# Consigne 1
Résumez en deux phrases le texte sur les Mayas et le Sundaland.
# Consigne 2
Dans le texte sur les Mayas et le Sundaland, à quelle université Kenneth M. Olsen est-il biologiste ?
# Consigne 3
Dans le texte sur les Mayas et le Sundaland, recopiez le passage qui commence à « Comment les Mayas auraient-ils » et se termine à « l’Amérique centrale ? ».

# Texte fourni
┏━━
Comment les Mayas auraient-ils connu le Sundaland ?
La présence de cette mémoire culturelle soulève une question intrigante : comment les Mayas pouvaient-ils avoir connaissance d’un continent englouti dans le Pacifique ? S’agit-il d’une incroyable coïncidence ? Ou bien leurs récits mythologiques témoignent-ils réellement d’une migration de leurs ancêtres à partir de Sundaland vers l’Amérique centrale ?
Les cocotiers : des preuves tangibles
L’hypothèse de migrations précolombiennes entre le Sundaland et l’Amérique centrale repose sur des preuves biologiques convaincantes. Selon Kenneth M. Olsen, biologiste à l’Université de Washington de St. Louis, l’une des « preuves vivantes » de ces échanges réside dans la présence de cocotiers en Amérique centrale. En étudiant l’ADN des cocotiers, Olsen a découvert que tous ces arbres, quelle que soit leur localisation actuelle, proviennent à l’origine de deux régions spécifiques : l’Inde et l’ancienne région du Sundaland.
┗━━
# Données recueillies
┏━━
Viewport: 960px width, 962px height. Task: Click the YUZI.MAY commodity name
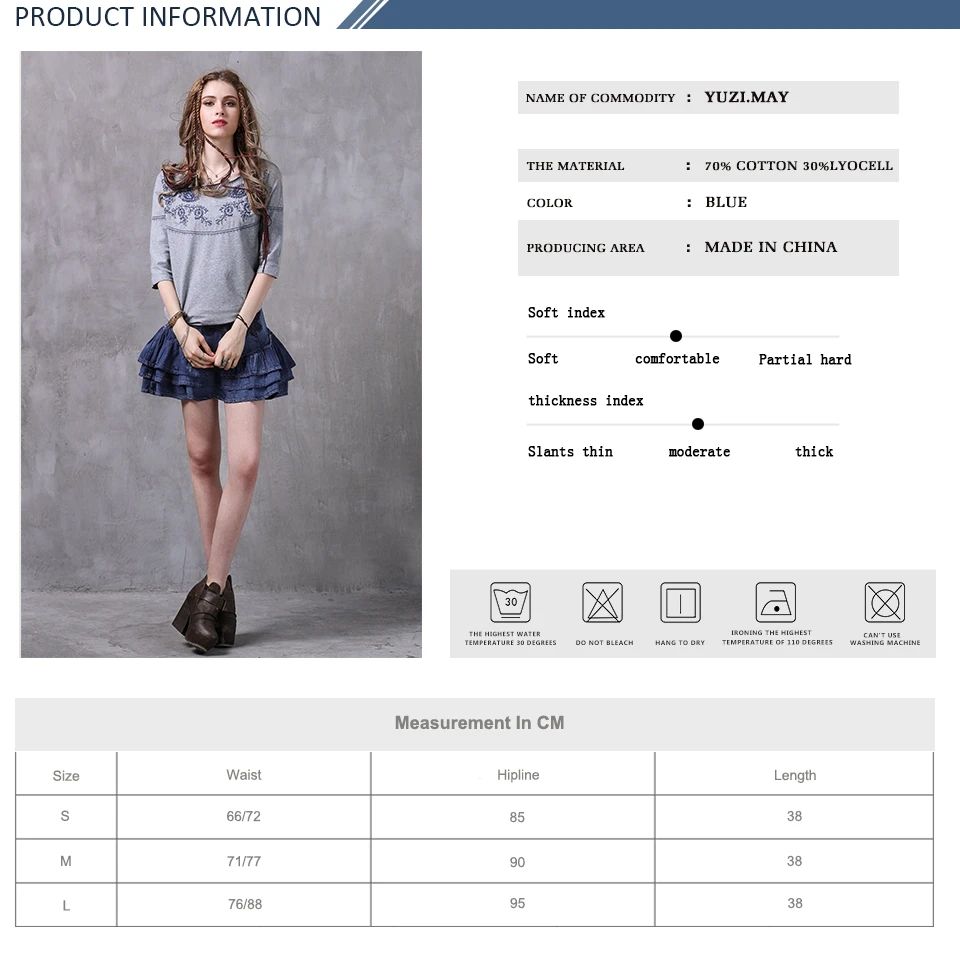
┗━━
# Résultat 1
Le texte se demande comment les Mayas pouvaient connaître le Sundaland, un continent englouti dans le Pacifique, et si leurs récits mythologiques témoignent d'une migration de leurs ancêtres vers l'Amérique centrale. Selon le biologiste Kenneth M. Olsen, les cocotiers d'Amérique centrale sont une « preuve vivante » de ces échanges, car leur ADN montre qu'ils proviennent à l'origine de l'Inde et de l'ancienne région du Sundaland.

# Résultat 2
À l'Université de Washington de St. Louis.

# Résultat 3
Comment les Mayas auraient-ils connu le Sundaland ?
La présence de cette mémoire culturelle soulève une question intrigante : comment les Mayas pouvaient-ils avoir connaissance d’un continent englouti dans le Pacifique ? S’agit-il d’une incroyable coïncidence ? Ou bien leurs récits mythologiques témoignent-ils réellement d’une migration de leurs ancêtres à partir de Sundaland vers l’Amérique centrale ?